┌──
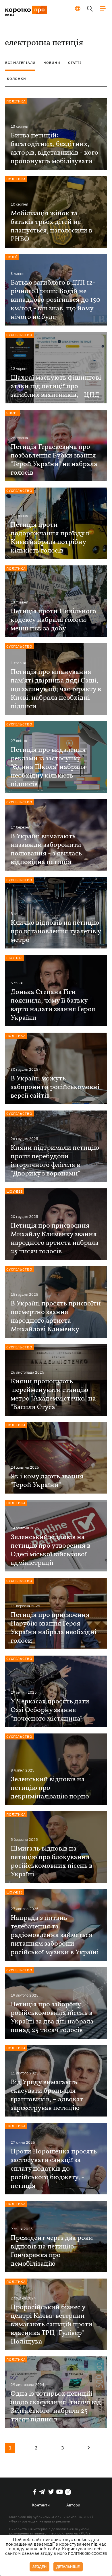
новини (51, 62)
└──
┌──
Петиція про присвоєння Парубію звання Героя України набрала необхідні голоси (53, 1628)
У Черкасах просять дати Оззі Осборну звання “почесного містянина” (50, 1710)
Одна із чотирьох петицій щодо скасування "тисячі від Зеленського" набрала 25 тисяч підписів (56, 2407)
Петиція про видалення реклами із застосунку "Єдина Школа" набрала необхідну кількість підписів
└──
In the listing above, transcribe exactly everything from the line containing "Петиція про присвоєння" down to the line containing "Петиція про видалення", including both and nothing more.

• [Response box]
Петиція про присвоєння Парубію звання Героя України набрала необхідні голоси (53, 1628)
У Черкасах просять дати Оззі Осборну звання “почесного містянина” (50, 1710)
Одна із чотирьох петицій щодо скасування "тисячі від Зеленського" набрала 25 тисяч підписів (56, 2407)
Петиція про видалення реклами із застосунку "Єдина Школа" набрала необхідну кількість підписів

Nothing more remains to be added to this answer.